HIGGIE It makes sense to me that there are, say, portraits or resemblances that aren't necessarily about the actual way something looks. It's about how something feels or the resonances.  

WYLIE Exactly. It's how it feels, how it smells, how you sense it. It's all those things. It's putting all this stuff together, which is what Matisse called the ‘synthesis,’ rather than the ‘analysis.’  

HIGGIE Do you believe in the idea of the spiritual in its broader sense, like the idea that objects or people have a spiritual dimension or a dimension of some other reality? 

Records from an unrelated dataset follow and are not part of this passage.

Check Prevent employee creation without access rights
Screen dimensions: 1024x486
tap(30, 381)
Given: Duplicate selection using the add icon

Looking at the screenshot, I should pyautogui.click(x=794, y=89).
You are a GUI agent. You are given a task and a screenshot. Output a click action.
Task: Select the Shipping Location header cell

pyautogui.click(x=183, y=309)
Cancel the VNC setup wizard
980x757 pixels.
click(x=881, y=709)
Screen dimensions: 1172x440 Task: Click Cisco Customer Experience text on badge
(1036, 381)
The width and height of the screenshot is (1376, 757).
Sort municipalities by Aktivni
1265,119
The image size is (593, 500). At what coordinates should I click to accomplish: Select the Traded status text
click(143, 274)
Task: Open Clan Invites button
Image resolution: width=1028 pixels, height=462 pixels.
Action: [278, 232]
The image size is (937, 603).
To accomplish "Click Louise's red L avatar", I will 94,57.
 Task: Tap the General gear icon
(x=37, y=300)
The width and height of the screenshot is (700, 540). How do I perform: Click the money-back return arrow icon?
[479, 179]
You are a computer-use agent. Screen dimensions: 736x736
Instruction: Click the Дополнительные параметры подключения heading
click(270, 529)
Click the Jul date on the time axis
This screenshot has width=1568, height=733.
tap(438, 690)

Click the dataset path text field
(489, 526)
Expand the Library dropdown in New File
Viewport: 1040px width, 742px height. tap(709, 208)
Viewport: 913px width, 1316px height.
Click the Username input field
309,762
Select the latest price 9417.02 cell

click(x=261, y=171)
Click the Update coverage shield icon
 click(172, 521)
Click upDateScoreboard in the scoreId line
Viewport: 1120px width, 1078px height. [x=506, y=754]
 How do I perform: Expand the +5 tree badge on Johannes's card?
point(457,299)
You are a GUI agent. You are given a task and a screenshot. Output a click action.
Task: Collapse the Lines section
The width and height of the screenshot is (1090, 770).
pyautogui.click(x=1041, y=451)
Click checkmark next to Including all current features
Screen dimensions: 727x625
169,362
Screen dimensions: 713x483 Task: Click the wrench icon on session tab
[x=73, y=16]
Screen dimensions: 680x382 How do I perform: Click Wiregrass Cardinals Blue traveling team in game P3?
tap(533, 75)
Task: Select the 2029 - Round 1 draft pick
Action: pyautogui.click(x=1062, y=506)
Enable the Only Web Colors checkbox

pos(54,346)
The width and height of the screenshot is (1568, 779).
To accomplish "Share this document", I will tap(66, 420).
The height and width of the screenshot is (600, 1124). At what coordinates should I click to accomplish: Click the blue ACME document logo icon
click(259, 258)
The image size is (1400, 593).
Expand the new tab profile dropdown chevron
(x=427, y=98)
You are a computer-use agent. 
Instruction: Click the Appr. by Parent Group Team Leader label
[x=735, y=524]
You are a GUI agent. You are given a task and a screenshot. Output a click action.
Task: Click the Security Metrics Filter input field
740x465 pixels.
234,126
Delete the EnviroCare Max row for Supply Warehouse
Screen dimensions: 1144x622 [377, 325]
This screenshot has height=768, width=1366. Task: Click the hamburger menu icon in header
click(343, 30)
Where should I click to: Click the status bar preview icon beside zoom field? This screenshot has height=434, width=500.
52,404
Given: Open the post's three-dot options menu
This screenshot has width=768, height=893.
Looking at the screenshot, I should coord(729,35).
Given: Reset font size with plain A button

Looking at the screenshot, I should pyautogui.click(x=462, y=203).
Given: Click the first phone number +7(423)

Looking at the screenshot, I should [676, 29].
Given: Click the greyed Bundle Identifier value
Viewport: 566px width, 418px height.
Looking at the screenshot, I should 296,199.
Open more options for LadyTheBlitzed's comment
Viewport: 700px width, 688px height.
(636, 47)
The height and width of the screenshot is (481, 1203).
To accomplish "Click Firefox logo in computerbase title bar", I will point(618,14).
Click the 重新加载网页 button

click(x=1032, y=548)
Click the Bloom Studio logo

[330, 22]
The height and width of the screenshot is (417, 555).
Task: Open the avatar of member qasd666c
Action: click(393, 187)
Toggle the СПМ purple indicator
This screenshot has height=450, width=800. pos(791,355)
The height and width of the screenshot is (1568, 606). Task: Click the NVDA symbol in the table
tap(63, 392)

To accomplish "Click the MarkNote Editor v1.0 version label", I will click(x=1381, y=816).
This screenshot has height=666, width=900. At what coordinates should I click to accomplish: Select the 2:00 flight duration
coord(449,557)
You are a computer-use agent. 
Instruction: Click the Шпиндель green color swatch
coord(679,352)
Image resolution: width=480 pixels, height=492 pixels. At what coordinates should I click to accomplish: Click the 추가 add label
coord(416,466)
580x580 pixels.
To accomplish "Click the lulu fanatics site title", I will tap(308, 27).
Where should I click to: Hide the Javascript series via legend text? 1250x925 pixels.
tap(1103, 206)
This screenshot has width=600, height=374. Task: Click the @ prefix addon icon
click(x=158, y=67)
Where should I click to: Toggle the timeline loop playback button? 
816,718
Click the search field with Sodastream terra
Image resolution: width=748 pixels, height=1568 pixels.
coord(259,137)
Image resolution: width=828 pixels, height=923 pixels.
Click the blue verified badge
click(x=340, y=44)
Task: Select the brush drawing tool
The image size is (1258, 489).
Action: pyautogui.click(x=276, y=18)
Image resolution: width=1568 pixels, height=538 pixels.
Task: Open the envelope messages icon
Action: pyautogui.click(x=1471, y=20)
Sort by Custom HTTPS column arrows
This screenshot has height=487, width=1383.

WYLIE I do, but I'd call it mood, or quality, or transcendence. A shift into something outside the subject or the painting. But it's mostly about appearances, how the painting looks. That's what our business is about. 

HIGGIE Considering it's your first major exhibition in Los Angeles, and I know you've long been interested in the movies and movie stars, was it an extra dimension for you that this show was in LA? And did knowing that they would be in LA shape some of the paintings that you were making?  

WYLIE Well, it did interest me, but it didn't shape anything. I do paint from films. It's one of my genres. I love films, and I've done a lot of paintings based on film. I didn't do anything in the show specifically for LA. I think often if you do that, it doesn't actually come out too well. Maybe for some artists it does, because it's an impetus; it tricks them into something new, but sometimes you go into it and it just doesn't work.  

HIGGIE Have you ever been to LA, just out of interest?  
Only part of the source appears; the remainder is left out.